Top-down disinhibition of DRN 5-HT neurons as a mechanism of chronic DBS in MDD?
To more precisely identify plasticity mechanisms implicated in the activity of repeated vmPFC DBS, we recently used transgenic mice to conduct cell type-specific investigations in the chronic social defeat stress (CSDS) model of depression. We found that 1 week of DBS was sufficient to fully restore social approach behaviors in vulnerable mice and normalize CSDS-induced structural and physiological maladaptive plasticity in the DRN. Specifically, vmPFC DBS enhanced the excitatory drive of 5-HT neurons, reduced inhibitory input, altered dendritic arborization, and restored the density of downstream serotonergic synapses which were reduced by CSDS [49]. DBS thus restores 5-HT output and reinforces acute DBS-induced brain-wide 5-HT release. Further investigations will be necessary to determine whether such neuroplastic adaptations are necessary or sufficient for the behavioral effect of DBS.
CONCLUSION
While DBS has demonstrated efficacy across many disorders, the rationale for selecting targets in each of these therapeutic areas remains based on minimal (or no) prior mechanistic studies [2,3]. This is particularly true for the newest applications of DBS such as memory enhancement. Going forward, preclinical studies will continue to be a powerful tool for answering mechanistic and dosimetry questions, although limitations of non-human disease models and cross-species neurocircuitry differences must be taken into account. Critical advances are expected in the next few years with the increasing availability of closed-loop interfaces combining stimulation/recording/electrochemical sensing, MRI compatible systems that may allow for the understanding of the effects of DBS in real time, and noninvasive methodologies such as transcranial magnetic stimulation and transcranial direct current stimulation. Finally, the emergence of novel optogenetic tools to drive circuits with photostimulation at the high frequencies used in DBS promises to offer opportunities to better dissect the role of activity-dependent neurophysiological adaptations in the actions of DBS. Developing an understanding of circuit and cellular level mechanisms of DBS will be essential to inform patient selection, improve efficacy, and potentially allow for other, less-invasive therapies to replace the function of DBS.
Highlights.
Deep Brain Stimulation (DBS) is an invasive form of neuromodulation well-established for the treatment of movement disorders.

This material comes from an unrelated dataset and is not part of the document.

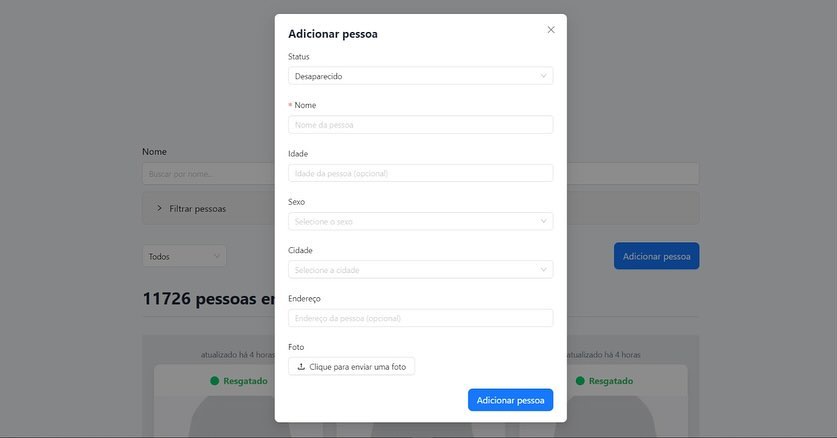Image resolution: width=837 pixels, height=438 pixels.
Task: Click the upload icon in photo button
Action: pos(301,367)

Growing investigational uses of DBS encompass disorders of mood, compulsion and cognition.
DBS has neurophysiological effects both at the site of stimulation and in distal distributed networks, and promotes neuroplastic circuit reorganization.
DBS potentially treats compulsions by reversing hyperconnectivity in the cortico-striatal “habit” network.
DBS potentially restores mood by disinhibiting monoaminergic systems.
Acknowledgments
This work was supported by a grant from the National Institute of Mental Health (MH087581) to O.B.